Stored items
╭──

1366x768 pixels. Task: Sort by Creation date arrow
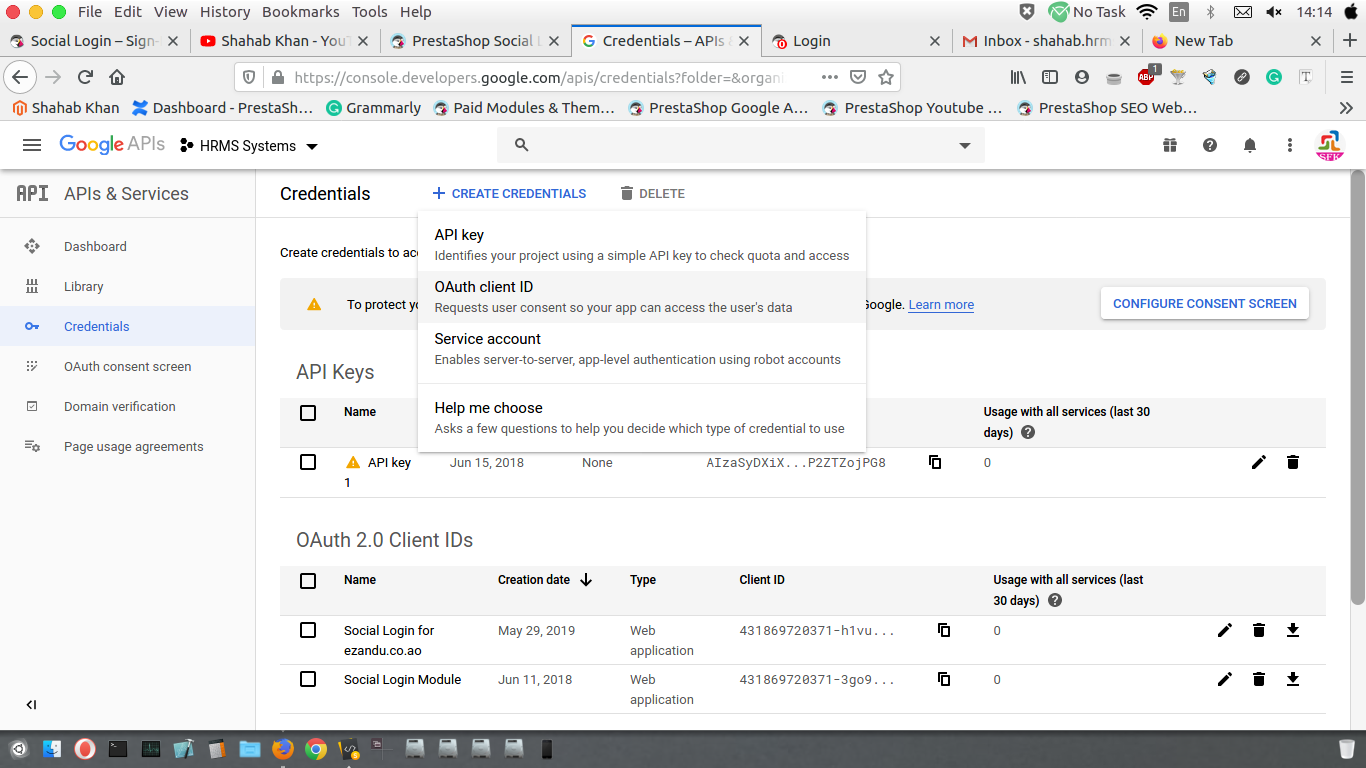586,580
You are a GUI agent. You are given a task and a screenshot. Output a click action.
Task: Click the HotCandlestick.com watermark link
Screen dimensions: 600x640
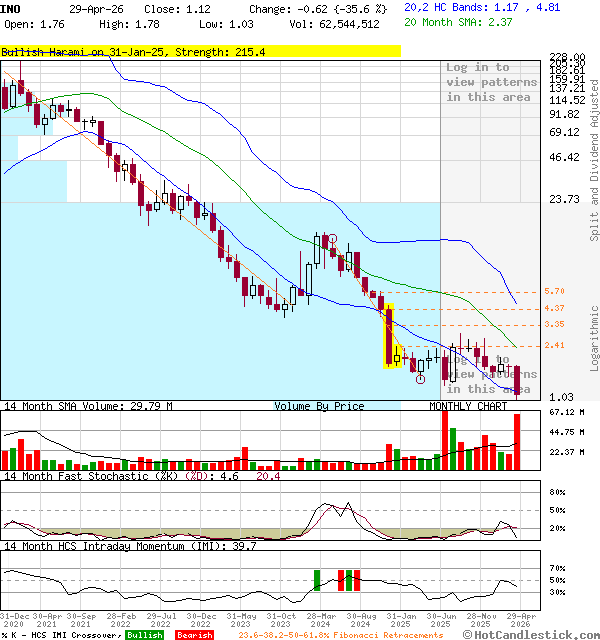tap(535, 635)
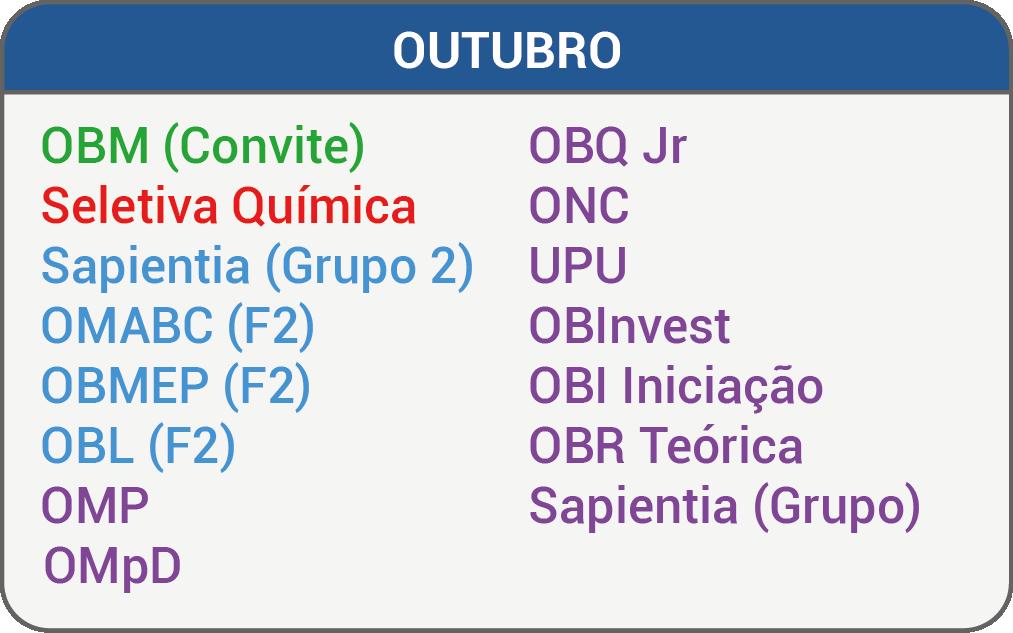1013x633 pixels.
Task: Click the OUTUBRO header title
Action: click(x=506, y=50)
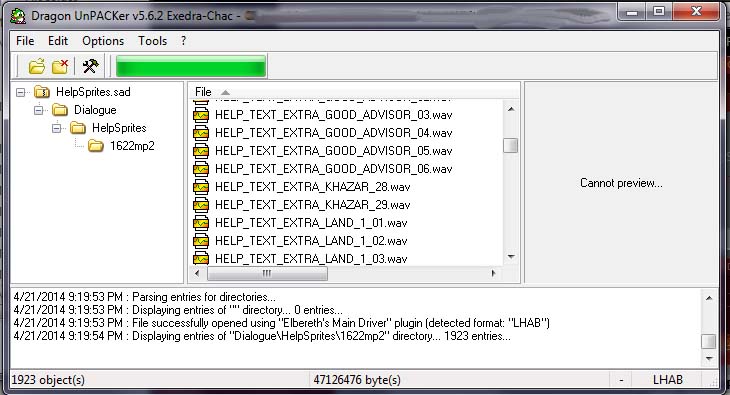Collapse the HelpSprites folder tree node
The width and height of the screenshot is (730, 395).
[57, 128]
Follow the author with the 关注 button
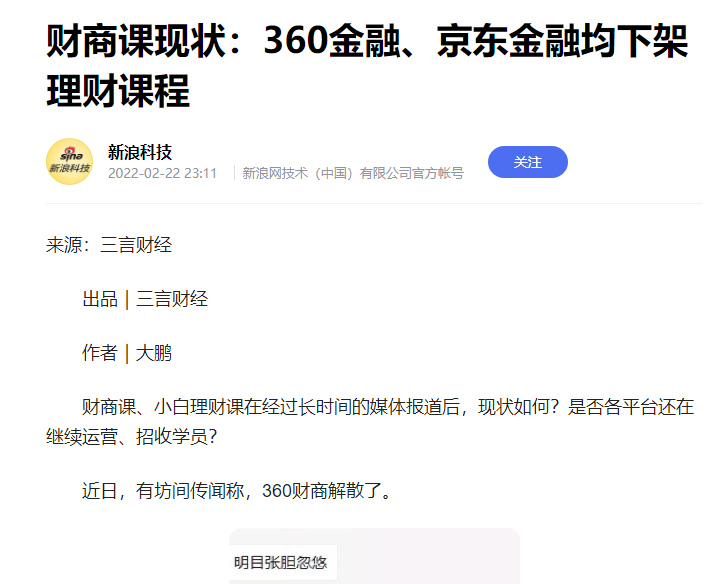Viewport: 722px width, 584px height. (528, 162)
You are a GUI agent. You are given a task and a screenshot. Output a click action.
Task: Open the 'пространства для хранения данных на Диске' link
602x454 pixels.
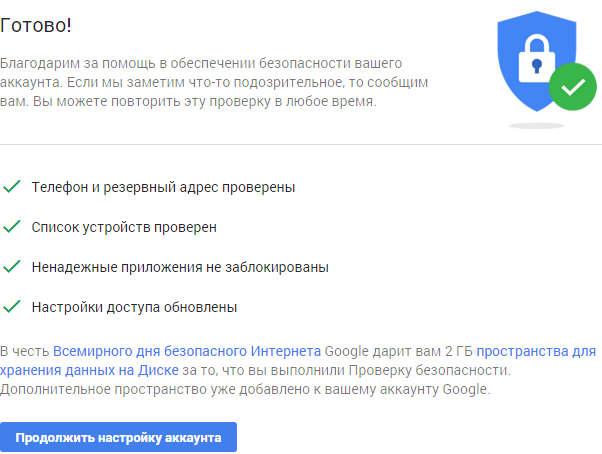coord(536,352)
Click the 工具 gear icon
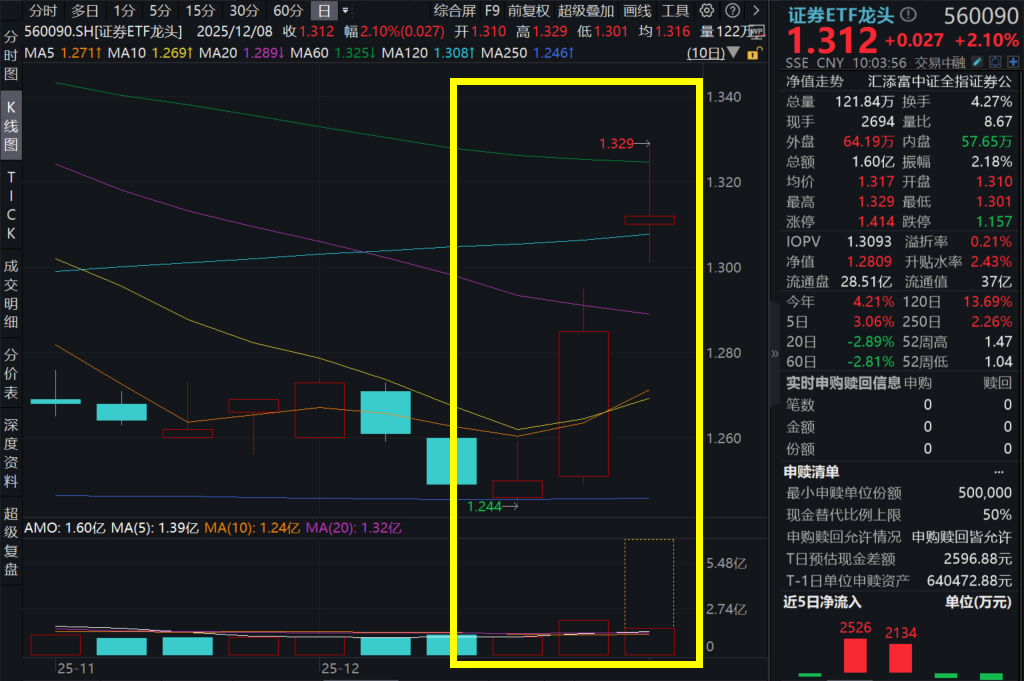 tap(707, 12)
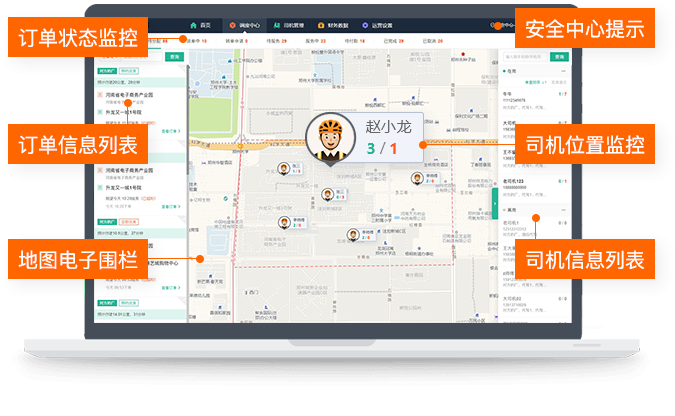Click driver search input in right panel
The height and width of the screenshot is (416, 675).
pyautogui.click(x=522, y=57)
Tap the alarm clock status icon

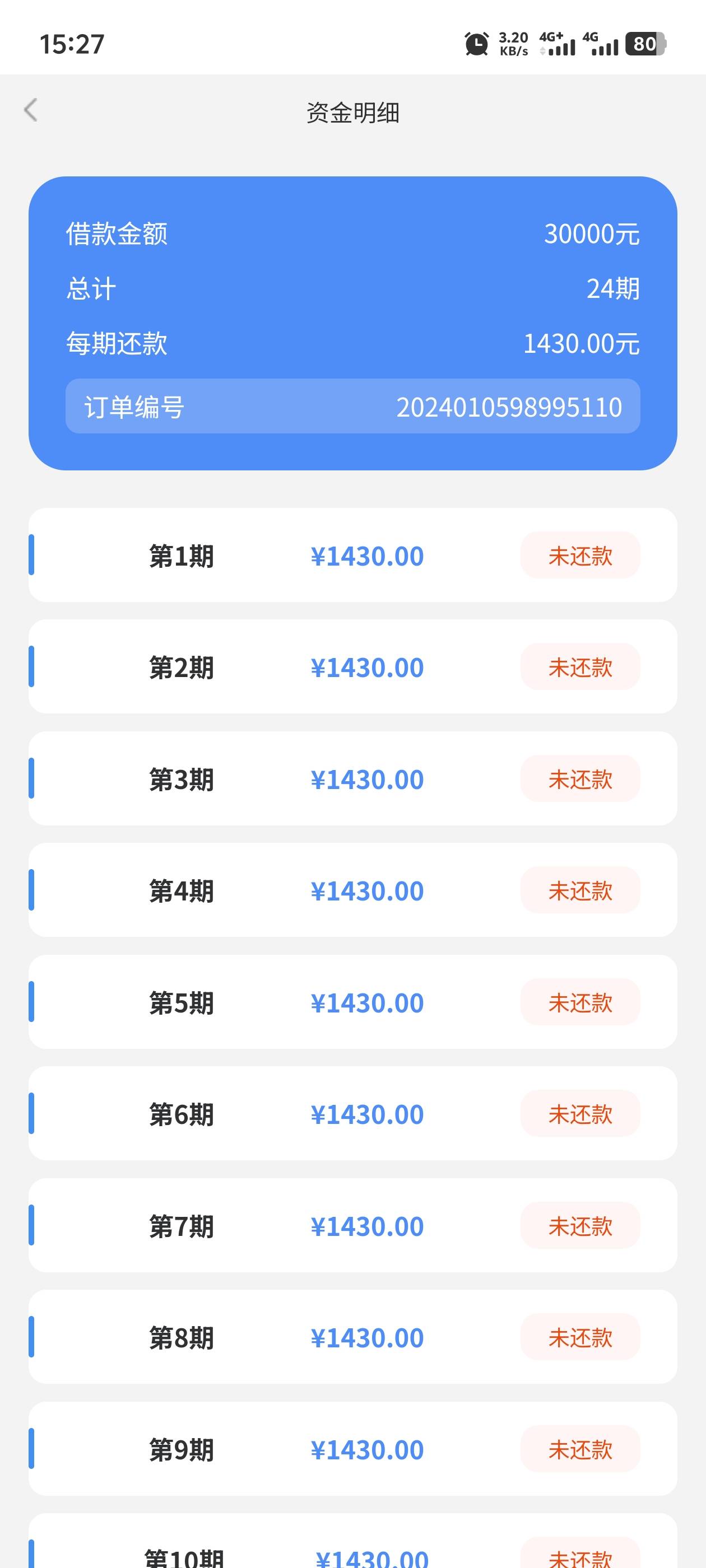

╰──

◆ Exercise details ◆
Return only the line with "Task: Open the" and the lines after it up to the end of the records, exact and free of pictures.

◆ Answer for the task ◆
Task: Open the 'пространства для хранения данных на Диске' link
602x454 pixels.
coord(536,352)
Click the 工具 gear icon
 tap(707, 12)
Click driver search input in right panel
The height and width of the screenshot is (416, 675).
pyautogui.click(x=522, y=57)
Tap the alarm clock status icon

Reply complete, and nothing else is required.